[Word and element pointing entries]
==========
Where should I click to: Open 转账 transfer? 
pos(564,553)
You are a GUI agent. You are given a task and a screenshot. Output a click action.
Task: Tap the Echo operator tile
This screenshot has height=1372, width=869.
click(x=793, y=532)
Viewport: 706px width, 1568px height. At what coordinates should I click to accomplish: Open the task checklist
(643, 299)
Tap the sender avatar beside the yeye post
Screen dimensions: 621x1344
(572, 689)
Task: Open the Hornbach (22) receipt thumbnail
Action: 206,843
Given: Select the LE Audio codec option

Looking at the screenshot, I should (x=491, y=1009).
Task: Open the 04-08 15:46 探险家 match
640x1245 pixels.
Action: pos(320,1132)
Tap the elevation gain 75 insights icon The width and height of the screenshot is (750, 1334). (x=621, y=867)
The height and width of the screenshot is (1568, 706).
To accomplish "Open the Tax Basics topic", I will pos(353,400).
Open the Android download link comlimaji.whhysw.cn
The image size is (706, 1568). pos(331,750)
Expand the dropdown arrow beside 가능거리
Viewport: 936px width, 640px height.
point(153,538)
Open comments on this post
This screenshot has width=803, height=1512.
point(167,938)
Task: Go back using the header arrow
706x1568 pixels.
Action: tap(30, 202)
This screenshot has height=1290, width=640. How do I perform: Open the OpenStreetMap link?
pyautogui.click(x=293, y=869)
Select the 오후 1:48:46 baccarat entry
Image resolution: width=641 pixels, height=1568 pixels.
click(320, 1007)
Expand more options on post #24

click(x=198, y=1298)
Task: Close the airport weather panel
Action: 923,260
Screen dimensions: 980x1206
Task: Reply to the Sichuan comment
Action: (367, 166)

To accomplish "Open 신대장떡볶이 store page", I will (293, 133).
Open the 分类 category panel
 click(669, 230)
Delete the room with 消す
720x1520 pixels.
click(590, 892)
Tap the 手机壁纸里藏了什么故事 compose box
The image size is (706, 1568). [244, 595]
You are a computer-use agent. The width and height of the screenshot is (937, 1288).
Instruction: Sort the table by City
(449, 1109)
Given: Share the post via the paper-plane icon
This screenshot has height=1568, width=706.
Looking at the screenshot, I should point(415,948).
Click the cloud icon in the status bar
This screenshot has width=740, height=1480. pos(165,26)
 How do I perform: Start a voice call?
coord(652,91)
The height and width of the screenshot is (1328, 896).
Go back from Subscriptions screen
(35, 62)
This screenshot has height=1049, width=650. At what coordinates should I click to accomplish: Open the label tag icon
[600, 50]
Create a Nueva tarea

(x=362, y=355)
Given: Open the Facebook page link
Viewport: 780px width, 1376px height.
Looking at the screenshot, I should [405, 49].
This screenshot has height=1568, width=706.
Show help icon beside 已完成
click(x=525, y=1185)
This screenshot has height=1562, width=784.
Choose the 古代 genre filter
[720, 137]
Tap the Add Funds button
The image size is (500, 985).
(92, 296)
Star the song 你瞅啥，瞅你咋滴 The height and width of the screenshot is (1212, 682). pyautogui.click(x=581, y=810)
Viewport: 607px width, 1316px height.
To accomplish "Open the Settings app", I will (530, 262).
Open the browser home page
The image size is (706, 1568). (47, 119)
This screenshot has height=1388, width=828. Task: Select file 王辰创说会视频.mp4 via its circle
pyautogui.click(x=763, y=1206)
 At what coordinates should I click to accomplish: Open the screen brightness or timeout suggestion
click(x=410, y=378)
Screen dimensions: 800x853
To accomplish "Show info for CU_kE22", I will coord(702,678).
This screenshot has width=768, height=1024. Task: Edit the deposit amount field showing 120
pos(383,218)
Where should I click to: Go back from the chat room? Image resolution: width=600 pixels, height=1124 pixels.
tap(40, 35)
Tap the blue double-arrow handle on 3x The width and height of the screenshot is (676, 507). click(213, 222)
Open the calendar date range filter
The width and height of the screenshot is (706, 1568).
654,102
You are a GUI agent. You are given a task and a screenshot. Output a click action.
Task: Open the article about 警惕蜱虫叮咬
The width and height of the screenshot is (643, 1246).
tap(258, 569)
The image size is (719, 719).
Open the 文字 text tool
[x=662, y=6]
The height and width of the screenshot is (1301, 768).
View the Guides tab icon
==========
Can you rewrite the material from the line with "Tap the blue" up to and including the line with "[x=662, y=6]", keeping every line but multiplying each coordinate in the answers by 1.15 and rounding to whole numbers with halves rounded up?

**THE RESULT**.
Tap the blue double-arrow handle on 3x The width and height of the screenshot is (676, 507). click(245, 255)
Open the calendar date range filter
The width and height of the screenshot is (706, 1568).
752,117
You are a GUI agent. You are given a task and a screenshot. Output a click action.
Task: Open the article about 警惕蜱虫叮咬
The width and height of the screenshot is (643, 1246).
tap(297, 654)
The image size is (719, 719).
Open the 文字 text tool
[x=761, y=7]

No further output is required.